TASK TO COMPLETE »
The entries below should appear again in your reply, word for word.

*** TASK DATA ***

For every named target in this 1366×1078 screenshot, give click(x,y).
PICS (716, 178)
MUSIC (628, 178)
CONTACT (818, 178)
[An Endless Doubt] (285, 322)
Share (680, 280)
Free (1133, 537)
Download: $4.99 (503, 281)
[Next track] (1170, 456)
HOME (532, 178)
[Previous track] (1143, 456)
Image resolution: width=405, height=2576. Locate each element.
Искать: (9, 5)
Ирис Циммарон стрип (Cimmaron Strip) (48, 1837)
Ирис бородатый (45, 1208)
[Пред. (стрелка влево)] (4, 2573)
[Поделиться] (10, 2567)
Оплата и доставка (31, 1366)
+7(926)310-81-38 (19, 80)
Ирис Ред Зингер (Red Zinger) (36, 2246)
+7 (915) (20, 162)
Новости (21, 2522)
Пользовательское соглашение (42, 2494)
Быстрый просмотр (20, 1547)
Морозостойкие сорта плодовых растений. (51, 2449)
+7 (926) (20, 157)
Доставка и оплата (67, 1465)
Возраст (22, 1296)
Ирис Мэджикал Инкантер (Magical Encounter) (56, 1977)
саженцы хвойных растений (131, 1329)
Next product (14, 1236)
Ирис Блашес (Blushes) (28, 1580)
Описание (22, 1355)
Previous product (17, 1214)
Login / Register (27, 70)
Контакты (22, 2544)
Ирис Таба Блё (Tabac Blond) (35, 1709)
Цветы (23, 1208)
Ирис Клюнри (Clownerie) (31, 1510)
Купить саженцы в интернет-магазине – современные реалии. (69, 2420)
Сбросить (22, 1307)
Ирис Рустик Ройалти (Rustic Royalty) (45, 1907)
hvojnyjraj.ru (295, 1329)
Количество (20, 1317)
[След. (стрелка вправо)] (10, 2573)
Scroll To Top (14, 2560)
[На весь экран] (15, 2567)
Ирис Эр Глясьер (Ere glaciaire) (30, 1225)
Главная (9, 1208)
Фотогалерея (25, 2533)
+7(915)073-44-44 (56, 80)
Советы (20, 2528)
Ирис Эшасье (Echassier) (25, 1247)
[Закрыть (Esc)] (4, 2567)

*** End of TASK DATA ***

ANSWER »
For every named target in this 1366×1078 screenshot, give click(x,y).
PICS (716, 178)
MUSIC (628, 178)
CONTACT (818, 178)
[An Endless Doubt] (285, 322)
Share (680, 280)
Free (1133, 537)
Download: $4.99 (503, 281)
[Next track] (1170, 456)
HOME (532, 178)
[Previous track] (1143, 456)
Image resolution: width=405, height=2576. Locate each element.
Искать: (9, 5)
Ирис Циммарон стрип (Cimmaron Strip) (48, 1837)
Ирис бородатый (45, 1208)
[Пред. (стрелка влево)] (4, 2573)
[Поделиться] (10, 2567)
Оплата и доставка (31, 1366)
+7(926)310-81-38 (19, 80)
Ирис Ред Зингер (Red Zinger) (36, 2246)
+7 (915) (20, 162)
Новости (21, 2522)
Пользовательское соглашение (42, 2494)
Быстрый просмотр (20, 1547)
Морозостойкие сорта плодовых растений. (51, 2449)
+7 (926) (20, 157)
Доставка и оплата (67, 1465)
Возраст (22, 1296)
Ирис Мэджикал Инкантер (Magical Encounter) (56, 1977)
саженцы хвойных растений (131, 1329)
Next product (14, 1236)
Ирис Блашес (Blushes) (28, 1580)
Описание (22, 1355)
Previous product (17, 1214)
Login / Register (27, 70)
Контакты (22, 2544)
Ирис Таба Блё (Tabac Blond) (35, 1709)
Цветы (23, 1208)
Ирис Клюнри (Clownerie) (31, 1510)
Купить саженцы в интернет-магазине – современные реалии. (69, 2420)
Сбросить (22, 1307)
Ирис Рустик Ройалти (Rustic Royalty) (45, 1907)
hvojnyjraj.ru (295, 1329)
Количество (20, 1317)
[След. (стрелка вправо)] (10, 2573)
Scroll To Top (14, 2560)
[На весь экран] (15, 2567)
Ирис Эр Глясьер (Ere glaciaire) (30, 1225)
Главная (9, 1208)
Фотогалерея (25, 2533)
+7(915)073-44-44 (56, 80)
Советы (20, 2528)
Ирис Эшасье (Echassier) (25, 1247)
[Закрыть (Esc)] (4, 2567)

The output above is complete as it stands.